**What to do:** The lines to copy run from the one containing "You are a GUI" to the very end of the records; give them exactly, and only them, without pictures.

**Input material:**
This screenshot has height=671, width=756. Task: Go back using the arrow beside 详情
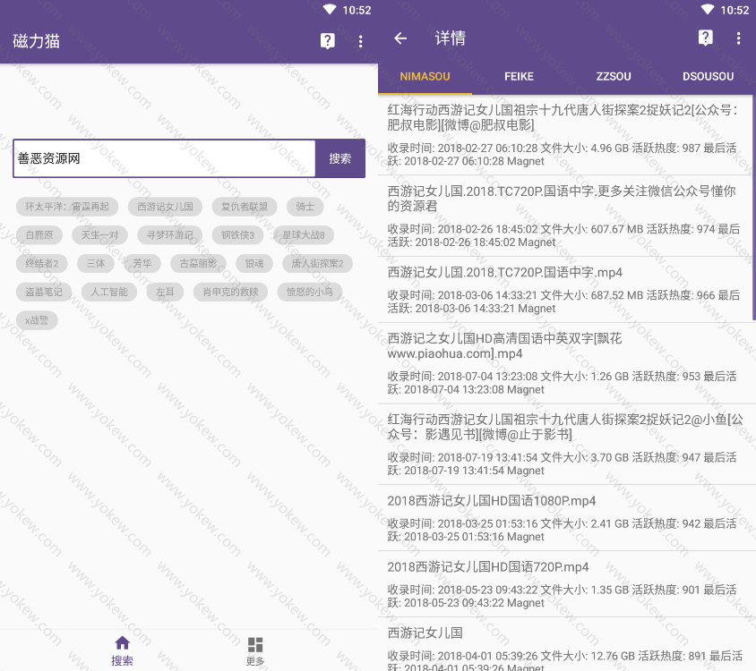(x=400, y=38)
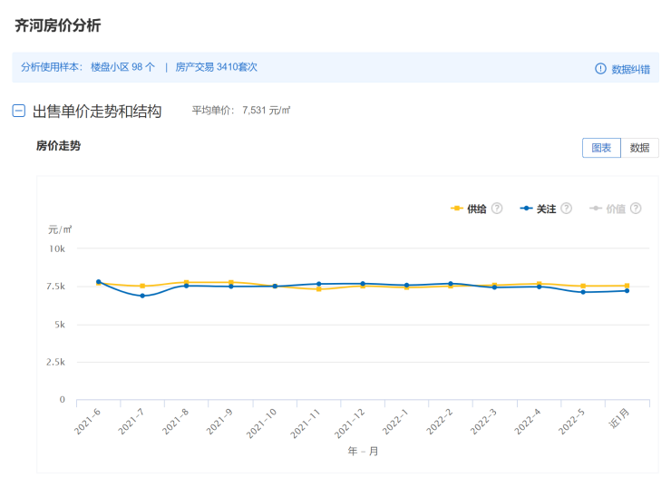Click the gray 价值 legend marker

point(596,209)
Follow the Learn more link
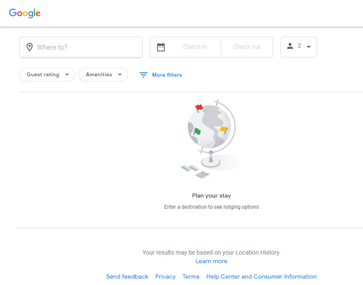363x285 pixels. coord(212,261)
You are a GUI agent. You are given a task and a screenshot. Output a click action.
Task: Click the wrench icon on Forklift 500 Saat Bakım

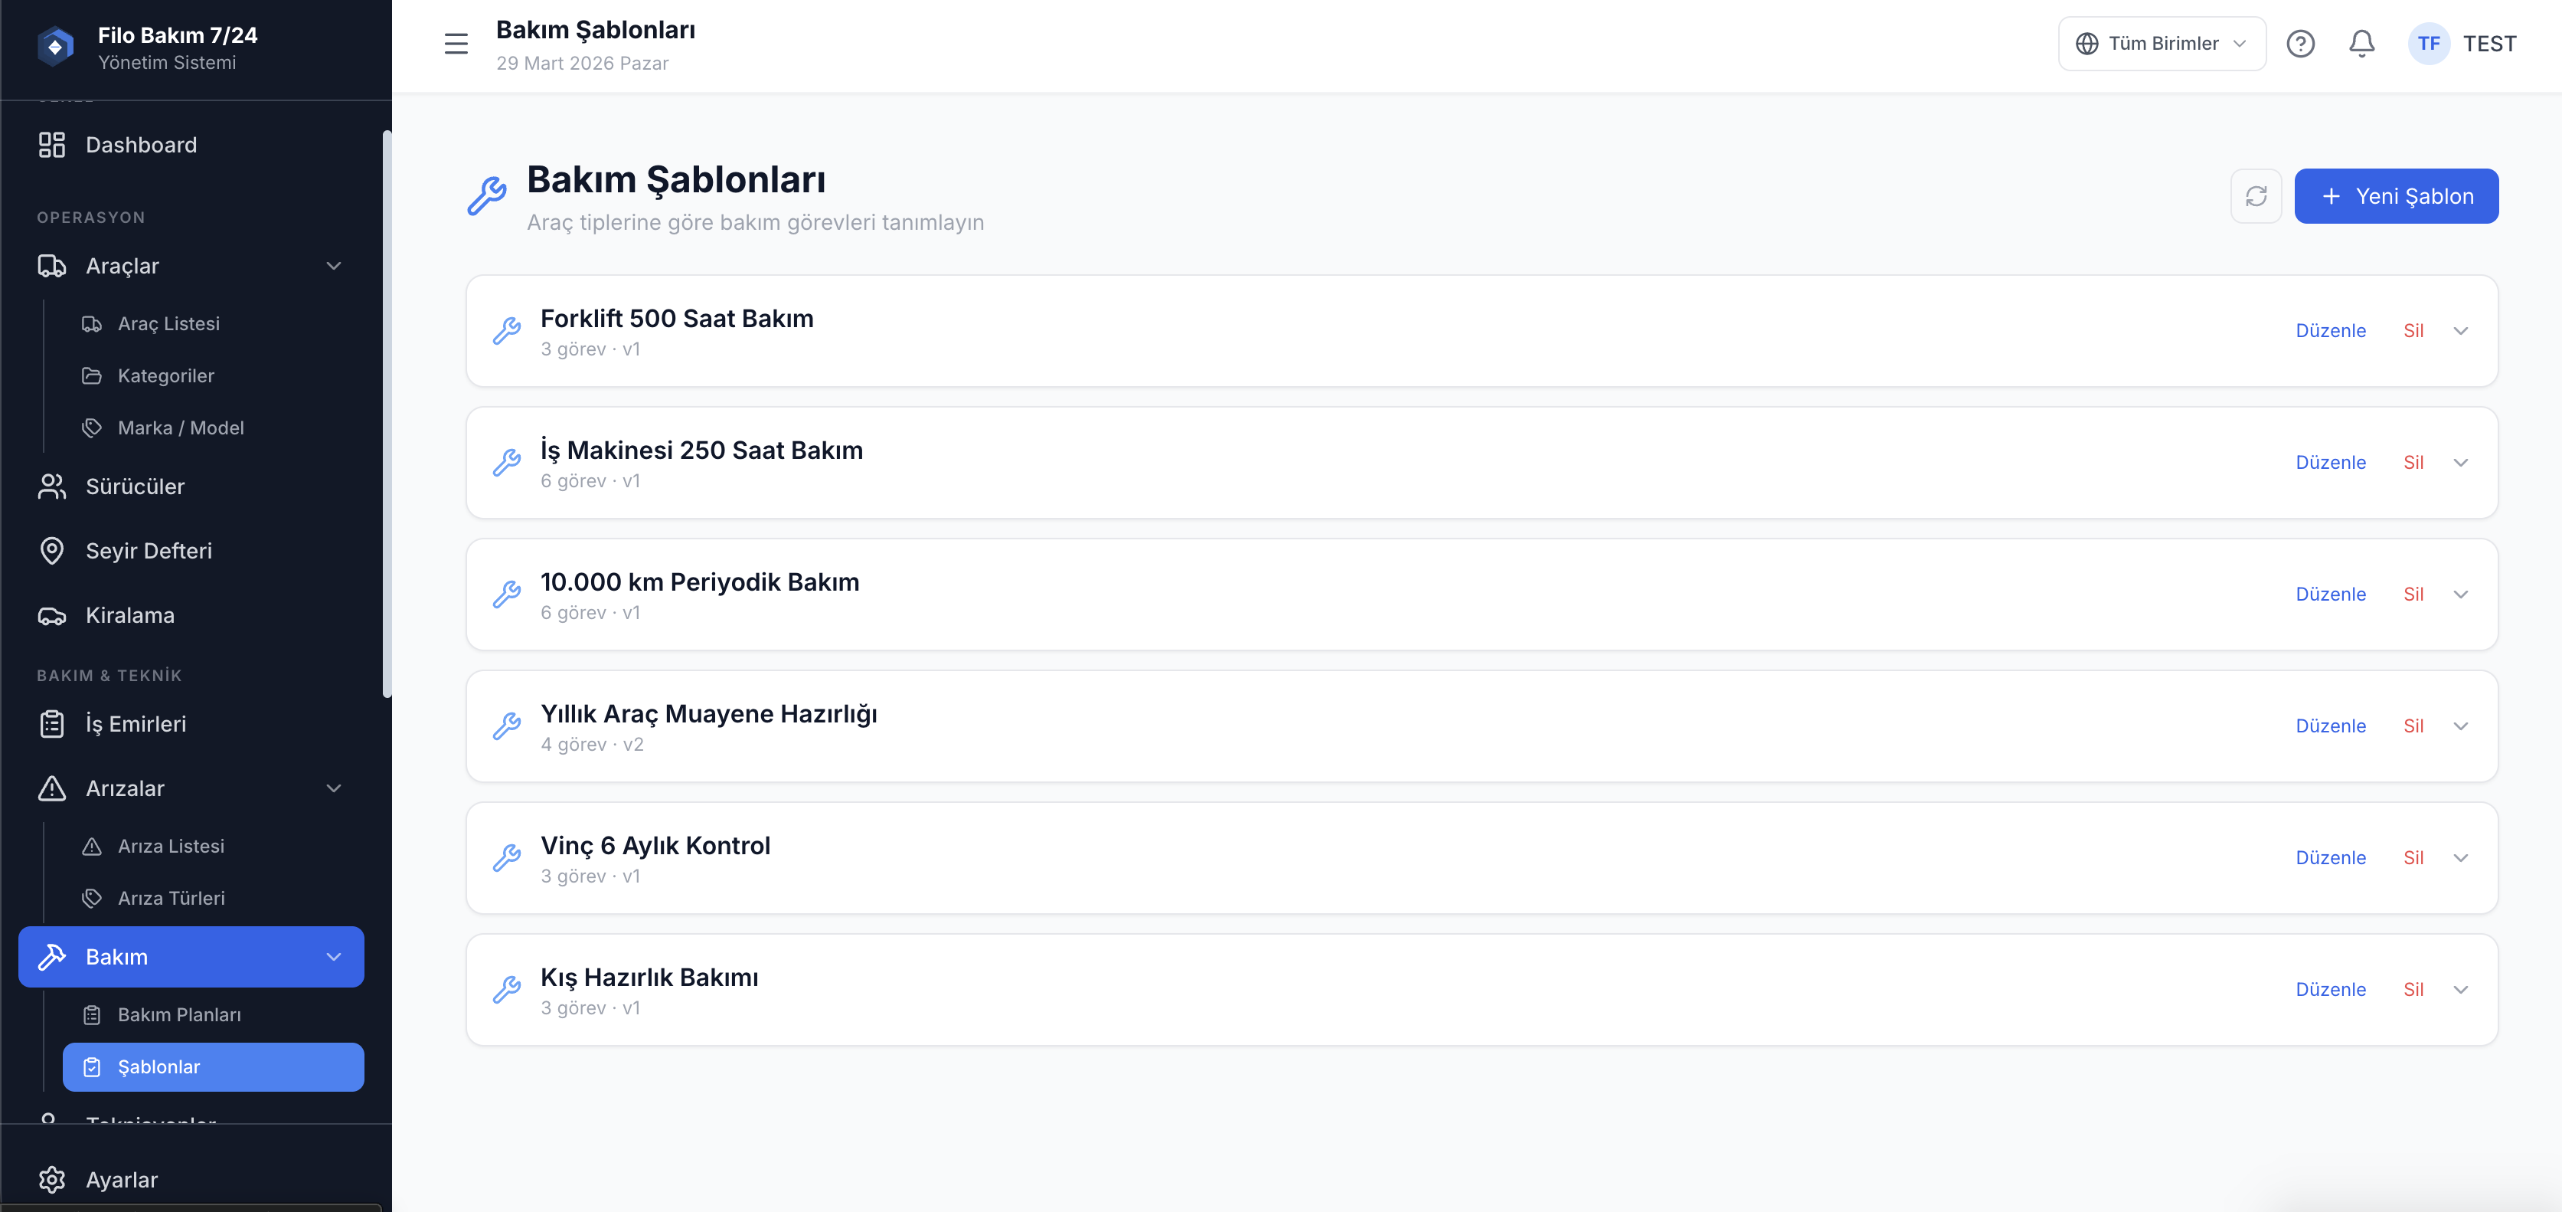point(507,330)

**Response area:**
You are a GUI agent. You are given a task and a screenshot. Output a click action.
Task: Click the wrench icon on Forklift 500 Saat Bakım

point(507,330)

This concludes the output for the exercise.